Reading passage.
┌────────

46 I, the rather, consult brevity in discussing the probability of a preference founded upon a discrimination between the different kinds of industry and property because, as far as I understand the meaning of the objectors, they contemplate a discrimination of another kind.

47 They appear to have in view, as the objects of the preference with which they endeavor to alarm us, those whom they designate by the description of “the wealthy and the well-born.”

48 These, it seems, are to be exalted to an odious preeminence over the rest of their fellow citizens.

49 At one time, however, their elevation is to be a necessary consequence of the smallness of the representative body; at another time it is to be effected by depriving the people at large of the opportunity of exercising their right of suffrage in the choice of that body.

***

50 But upon what principle is the discrimination of the places of election to be made in order to answer the purpose of the meditated preference?

51 Are “the wealthy and the well-born,” as they are called, confined to particular spots in the several states?

52 Have they, by some miraculous instinct or foresight, set apart in each of them a common place of residence?

53 Are they only to be met with in the towns or cities?

54 Or are they, on the contrary, scattered over the face of the country as avarice or chance may have happened to cast their own lot or that of their predecessors?

55 If the latter is the case, as every intelligent man knows it to be*, is it not evident that the policy of confining the places of election to particular districts would be as subversive of its own aim as it would be exceptionable on every other account?

└────────

Task 1.
In the passage on places of election, by what description do the objectors designate the people who would be the objects of the feared preference?
Task 2.
List the numbers of every paragraph in the passage on places of election that is phrased as a question.

Data listing.
┌────────

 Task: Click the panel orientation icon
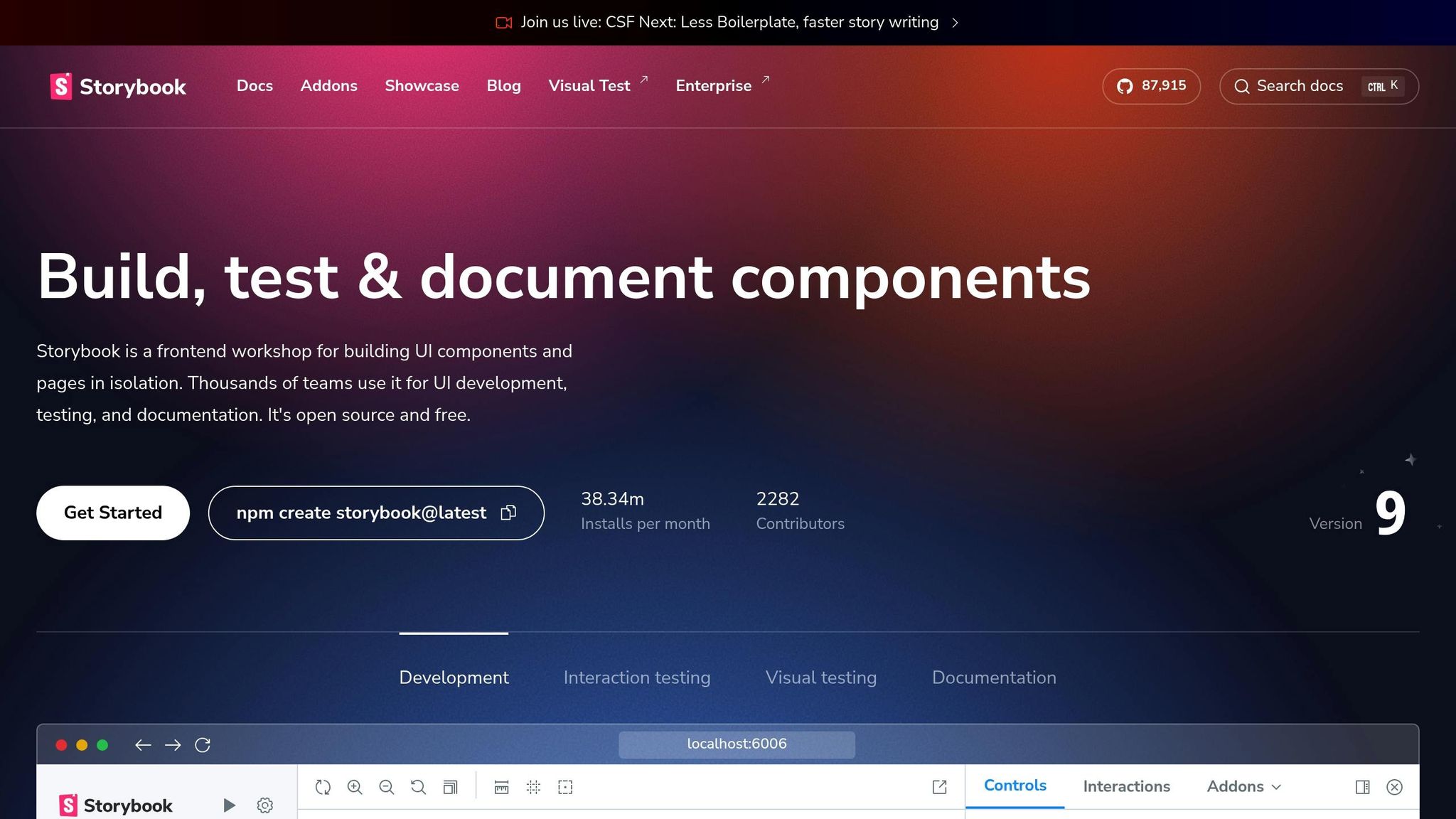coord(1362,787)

└────────
┌────────

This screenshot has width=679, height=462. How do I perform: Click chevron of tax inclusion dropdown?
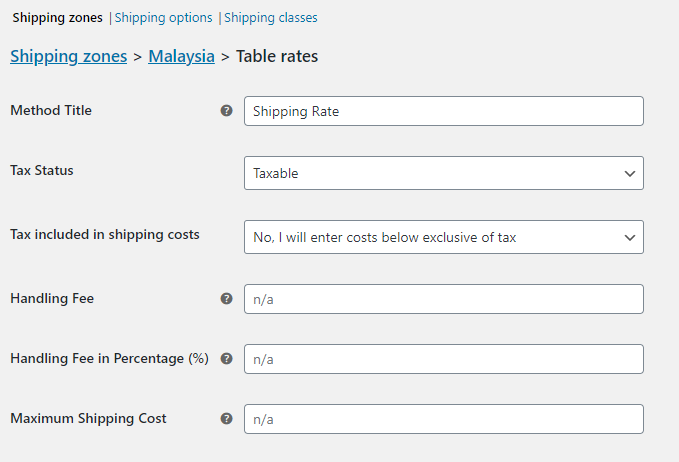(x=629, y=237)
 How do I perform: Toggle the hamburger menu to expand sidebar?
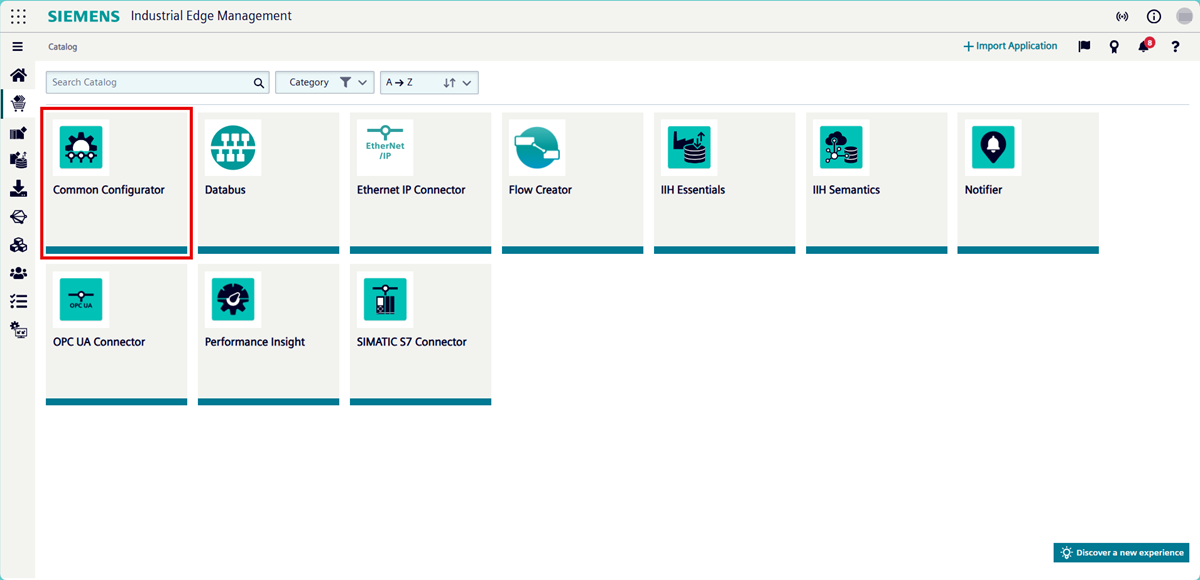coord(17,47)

└────────
┌────────

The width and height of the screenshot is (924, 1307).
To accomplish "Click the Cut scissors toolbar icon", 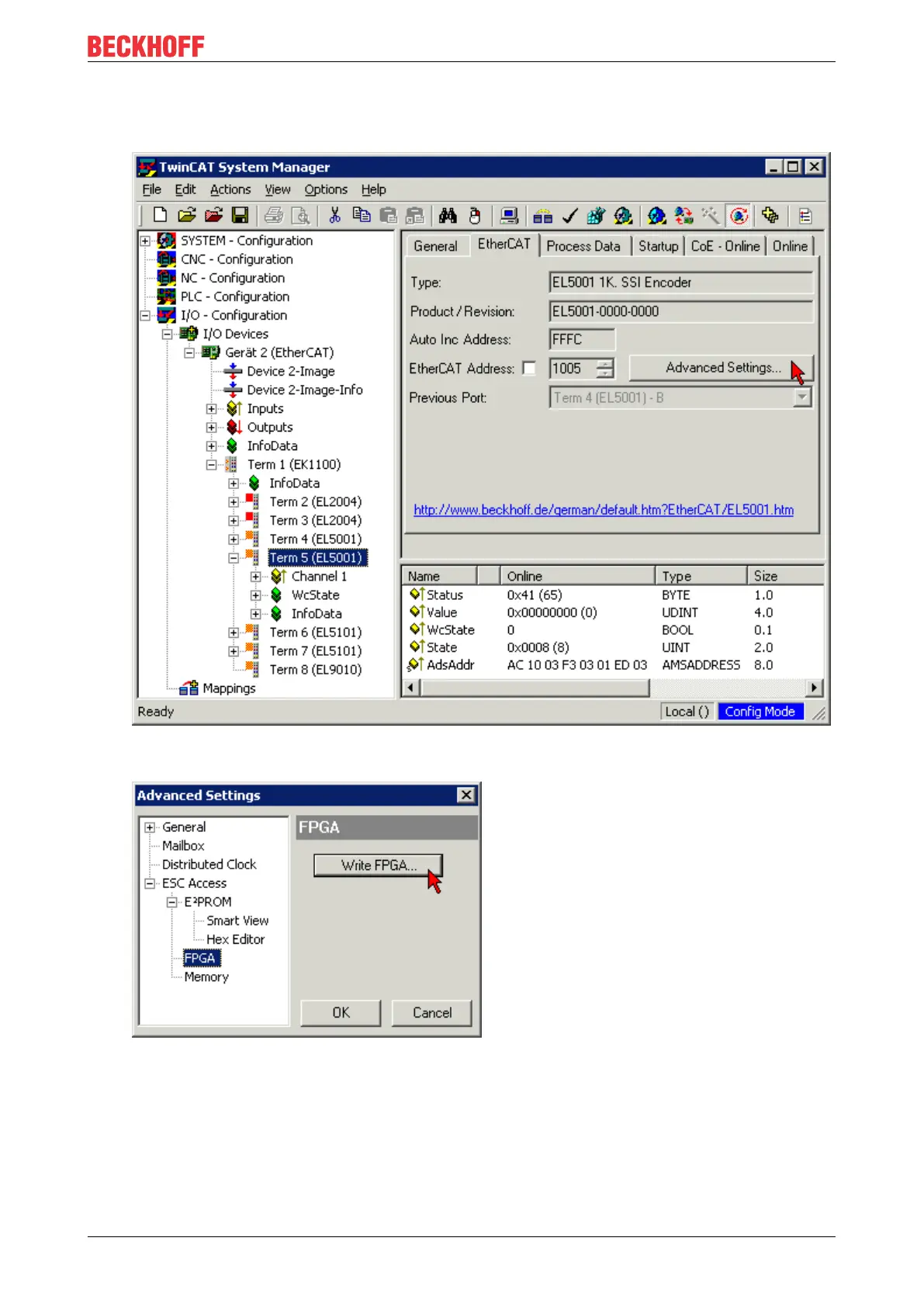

└────────

Exercise answer 1.
They call them "the wealthy and the well-born."

Exercise answer 2.
50, 51, 52, 53, 54, 55